Cedarwood has a long-standing history in various cultures as a natural aromatic. Originating from trees of the genus Cedrus, this fragrant wood has been used for thousands of years, dating back to ancient civilizations like the Egyptians and Sumerians.
In ancient Egypt, cedarwood was highly prized, both for its aromatic qualities and its preservative properties. It played a role in mummification processes and was also used in cosmetics and perfumery. Cedarwood was mentioned in the Bible as a material used in the construction of temples and palaces, symbolizing durability and strength.
Across different cultures, cedarwood has been seen as a symbol of protection and wisdom. Native American cultures have used it in purification ceremonies, while in Tibetan culture, it’s a traditional ingredient in incense used in temples and homes. In the Middle East, cedarwood has been used in traditional medicine to treat various ailments, leveraging its supposed antifungal and antibacterial properties.
Use as a Natural Aromatic
Today, cedarwood oil is extracted through steam distillation and finds applications in a variety of fields:
- Perfumery: Its sweet, woody aroma is used as a base note in a variety of fragrances.
- Aromatherapy: Due to its calming and grounding effects, cedarwood oil is often used in aromatherapy to help with relaxation and stress relief.
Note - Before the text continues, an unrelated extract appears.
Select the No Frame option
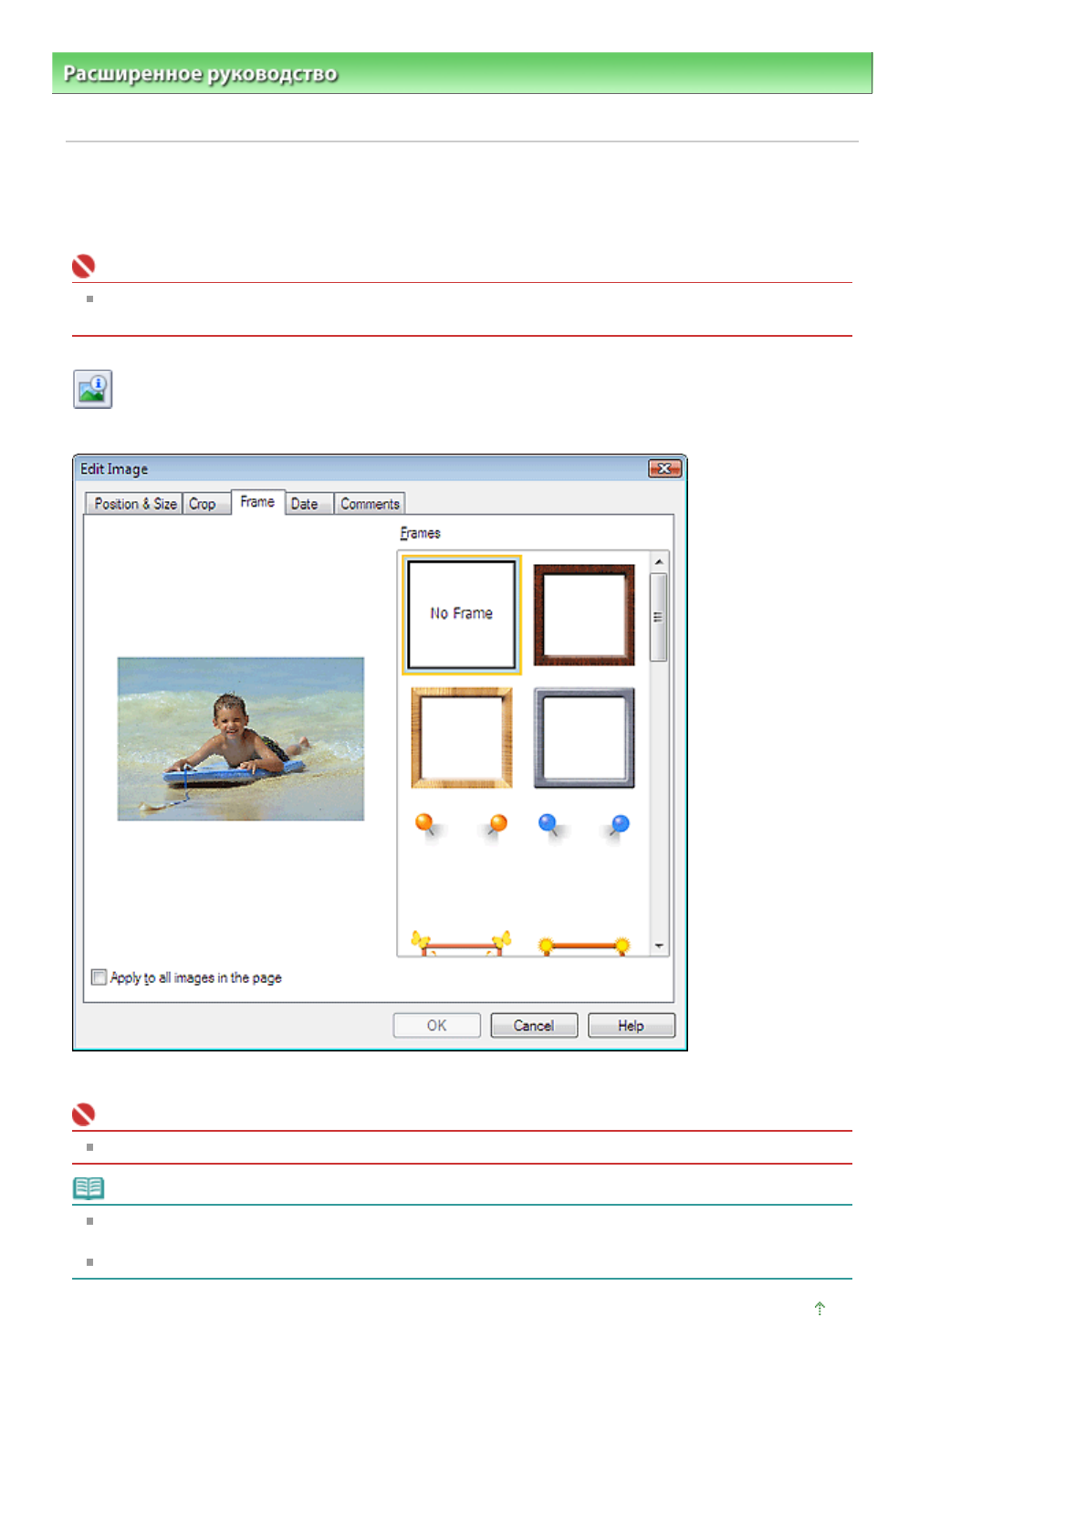 click(461, 614)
- Household: The wood itself, and sometimes the oil, is used in sachets or blocks to scent and protect clothing from moths.
- Cosmetics and Skincare: Its purported anti-inflammatory and antiseptic properties have led to its inclusion in creams, lotions, and other skincare products.
- Holistic Medicine: While scientific evidence is limited, some claim it can aid in sleep, alleviate minor aches and pains, and even improve focus.
- Industrial Use: Cedarwood is sometimes used in small amounts in commercial products to give a ‘woody’ scent and also to act as a natural preservative.